A major barrier to agreeing to have VCT is the fear of stigma and discrimination. The Chinese government has commissioned several campaigns to reduce stigma and discrimination (2) and has introduced new laws to protect the rights and confidentiality of the HIV-infected in an effort to ease their concerns and to increase VCT (21, 22). In particular, Article 3 of the new Regulations on AIDS Prevention and Control (1 March 2006), pledges to
"protect the legal rights of people living with HIV/AIDS and their relatives. This includes the rights to marriage, employment, medical treatment and education. Any institution or individual shall not discriminate against people living with HIV/AIDS and their relatives (21)."
However, stigma and discrimination remain significant obstacles. Routine testing programs implemented on a wider scale--such that most people in the risk groups are tested--can potentially normalize HIV testing and lessen the stigma and discrimination associated with it. Although no formal evaluation of the testing campaigns has been undertaken, certainly, the ancillary effects of wide-scale testing--increased access to VCT, raised public awareness about HIV, as well as normalizing the procedure of HIV testing--may have had a positive effect on reducing stigma in communities where HIV is prevalent. For example, in Henan, the number accepting VCT has increased since active testing was implemented.
Additional benefits that we believe accrue from active testing and its accompanying education campaigns include increased awareness of HIV among the general population, increased use of condoms by discordant couples, and increased availability of HIV and CD4 testing resulting from the infrastructure that was established to implement the campaigns. In 2006, the MOH, together with UNAIDS and WHO, released a new HIV estimate of 650,000. Nationwide testing contributed in part to this more accurate revision by allowing a better understanding of the epidemic in certain high-risk groups, particularly plasma donors (3).
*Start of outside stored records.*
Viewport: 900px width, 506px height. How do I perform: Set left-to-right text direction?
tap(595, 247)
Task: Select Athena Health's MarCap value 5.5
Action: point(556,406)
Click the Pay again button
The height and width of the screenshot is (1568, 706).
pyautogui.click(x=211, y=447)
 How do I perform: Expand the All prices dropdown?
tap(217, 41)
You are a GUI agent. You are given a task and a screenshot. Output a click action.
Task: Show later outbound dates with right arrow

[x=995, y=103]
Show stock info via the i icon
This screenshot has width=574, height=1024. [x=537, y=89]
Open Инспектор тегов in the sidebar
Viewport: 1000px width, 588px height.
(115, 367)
China cannot risk allowing complacency and low reception of VCT among at-risk groups to hinder control of the epidemic. If those at risk remain unaware, they cannot take steps to prevent further transmission of HIV and to seek treatment. China's responsibility for control of the HIV/AIDS epidemic is to protect the uninfected through identifying those who are HIV-infected and providing treatment and social and economic support for the infected and their families.